Stimulation of cells with EGF induces RSK2-CBP complex
dissociation. (A) Coimmunoprecipitation of RSK2 and CBP ectopically
expressed in COS-1 cells. Transfected cells were serum deprived for
48 h following transfection and then treated or not for 10 min
with EGF. Nuclear extracts were prepared and immunoprecipitated with
anti-CBP A-22 (left) and anti-RSK2 C-19 (right) antibodies. Detection
of RSK2 in anti-CBP immunoprecipitates was performed using anti-RSK2 E1
antibody (left), whereas anti-CBP A-22 antibody was used to reveal the
presence of CBP in anti-RSK2 immunoprecipitates. Similar levels of
ectopic CBP and RSK2 were detected in nuclear extracts prepared from
cells transfected with CBP or with both CBP and RSK2 expression
vectors. Detection of ERKs with anti-ERK antibody shows that equivalent
amounts of total proteins were present in nuclear extracts
immunoprecipitated with anti-CBP (left) or anti-RSK2 (right)

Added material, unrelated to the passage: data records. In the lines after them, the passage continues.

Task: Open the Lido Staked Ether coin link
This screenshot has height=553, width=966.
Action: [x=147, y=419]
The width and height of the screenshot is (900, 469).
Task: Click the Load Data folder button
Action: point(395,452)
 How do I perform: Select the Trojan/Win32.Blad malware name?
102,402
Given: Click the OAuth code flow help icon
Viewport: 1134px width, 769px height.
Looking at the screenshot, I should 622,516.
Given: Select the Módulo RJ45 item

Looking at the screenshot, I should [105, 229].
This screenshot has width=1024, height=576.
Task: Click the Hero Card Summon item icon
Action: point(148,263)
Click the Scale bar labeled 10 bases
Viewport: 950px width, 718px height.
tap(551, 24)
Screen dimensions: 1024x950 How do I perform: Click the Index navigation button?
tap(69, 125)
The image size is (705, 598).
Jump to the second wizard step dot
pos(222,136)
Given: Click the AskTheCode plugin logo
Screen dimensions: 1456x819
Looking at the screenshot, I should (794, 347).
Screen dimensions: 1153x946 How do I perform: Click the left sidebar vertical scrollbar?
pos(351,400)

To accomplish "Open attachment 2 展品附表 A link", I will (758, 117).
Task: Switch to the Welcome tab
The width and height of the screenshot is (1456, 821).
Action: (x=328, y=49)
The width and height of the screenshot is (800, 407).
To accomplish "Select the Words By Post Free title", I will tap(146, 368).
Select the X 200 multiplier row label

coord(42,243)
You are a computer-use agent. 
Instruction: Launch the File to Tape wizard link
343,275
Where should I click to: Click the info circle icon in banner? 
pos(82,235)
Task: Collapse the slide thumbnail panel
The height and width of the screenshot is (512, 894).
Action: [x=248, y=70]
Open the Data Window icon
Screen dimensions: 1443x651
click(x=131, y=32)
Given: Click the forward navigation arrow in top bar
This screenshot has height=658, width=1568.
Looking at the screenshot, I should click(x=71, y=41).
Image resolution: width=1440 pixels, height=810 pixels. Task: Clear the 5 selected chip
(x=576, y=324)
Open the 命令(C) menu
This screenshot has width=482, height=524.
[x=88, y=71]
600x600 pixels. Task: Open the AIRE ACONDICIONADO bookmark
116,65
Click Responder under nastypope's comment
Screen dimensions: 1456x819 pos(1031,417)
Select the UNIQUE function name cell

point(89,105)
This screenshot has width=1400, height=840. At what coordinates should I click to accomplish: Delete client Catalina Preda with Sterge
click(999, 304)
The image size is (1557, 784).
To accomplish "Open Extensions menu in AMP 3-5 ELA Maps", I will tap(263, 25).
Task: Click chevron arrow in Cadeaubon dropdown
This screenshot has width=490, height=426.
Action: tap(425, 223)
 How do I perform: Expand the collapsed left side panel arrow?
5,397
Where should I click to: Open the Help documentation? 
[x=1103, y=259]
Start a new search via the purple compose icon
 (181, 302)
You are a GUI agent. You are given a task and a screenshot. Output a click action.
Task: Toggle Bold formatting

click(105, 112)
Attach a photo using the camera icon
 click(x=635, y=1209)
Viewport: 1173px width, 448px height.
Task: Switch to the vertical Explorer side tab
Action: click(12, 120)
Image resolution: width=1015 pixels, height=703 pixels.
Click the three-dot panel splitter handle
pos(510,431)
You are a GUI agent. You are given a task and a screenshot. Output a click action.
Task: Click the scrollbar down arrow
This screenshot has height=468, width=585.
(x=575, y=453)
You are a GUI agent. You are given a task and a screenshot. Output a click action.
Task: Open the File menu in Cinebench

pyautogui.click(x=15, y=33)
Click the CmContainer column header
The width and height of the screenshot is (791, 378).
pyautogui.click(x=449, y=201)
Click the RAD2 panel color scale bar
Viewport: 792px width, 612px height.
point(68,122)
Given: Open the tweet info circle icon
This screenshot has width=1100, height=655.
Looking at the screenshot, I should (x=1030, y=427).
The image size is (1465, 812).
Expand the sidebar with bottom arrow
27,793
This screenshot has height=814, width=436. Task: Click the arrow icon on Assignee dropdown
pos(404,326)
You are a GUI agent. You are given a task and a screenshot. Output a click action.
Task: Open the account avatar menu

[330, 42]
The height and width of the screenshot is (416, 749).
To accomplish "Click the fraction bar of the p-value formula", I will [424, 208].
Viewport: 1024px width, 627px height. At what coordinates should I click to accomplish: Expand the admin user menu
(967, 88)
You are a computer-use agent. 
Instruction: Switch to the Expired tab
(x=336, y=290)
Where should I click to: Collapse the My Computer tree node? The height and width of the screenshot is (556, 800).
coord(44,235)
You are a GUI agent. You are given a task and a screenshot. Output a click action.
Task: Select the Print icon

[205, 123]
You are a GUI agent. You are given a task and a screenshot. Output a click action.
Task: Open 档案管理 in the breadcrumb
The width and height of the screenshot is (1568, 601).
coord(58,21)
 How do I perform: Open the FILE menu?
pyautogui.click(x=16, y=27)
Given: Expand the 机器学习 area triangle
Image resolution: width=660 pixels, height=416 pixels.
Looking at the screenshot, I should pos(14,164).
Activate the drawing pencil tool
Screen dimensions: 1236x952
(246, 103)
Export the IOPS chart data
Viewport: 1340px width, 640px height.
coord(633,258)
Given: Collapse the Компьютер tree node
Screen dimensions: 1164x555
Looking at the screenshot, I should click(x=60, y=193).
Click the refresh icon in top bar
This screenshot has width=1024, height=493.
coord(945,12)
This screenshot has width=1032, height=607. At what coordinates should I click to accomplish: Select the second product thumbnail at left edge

antibodies. (B) The kinetics of association of RSK2 and CBP inversely
correlates to the phosphorylation status of RSK2. COS-1 cells were
stimulated with EGF for various times (10, 30, and 60 min). Association
of RSK2 with CBP was followed by detecting the presence of RSK2 in
nuclear proteins immunoprecipitated with the anti-CBP antibody. In
parallel, the phosphorylation status of RSK2 was evaluated from nuclear
extracts, using anti-phospho-RSK2 antibodies P-TS227 and P-T577. On the
left panel, RSK2 was ectopically expressed, while on the right panel
endogenous RSK2 and CBP were subjected to coimmunoprecipitation and
Western analysis.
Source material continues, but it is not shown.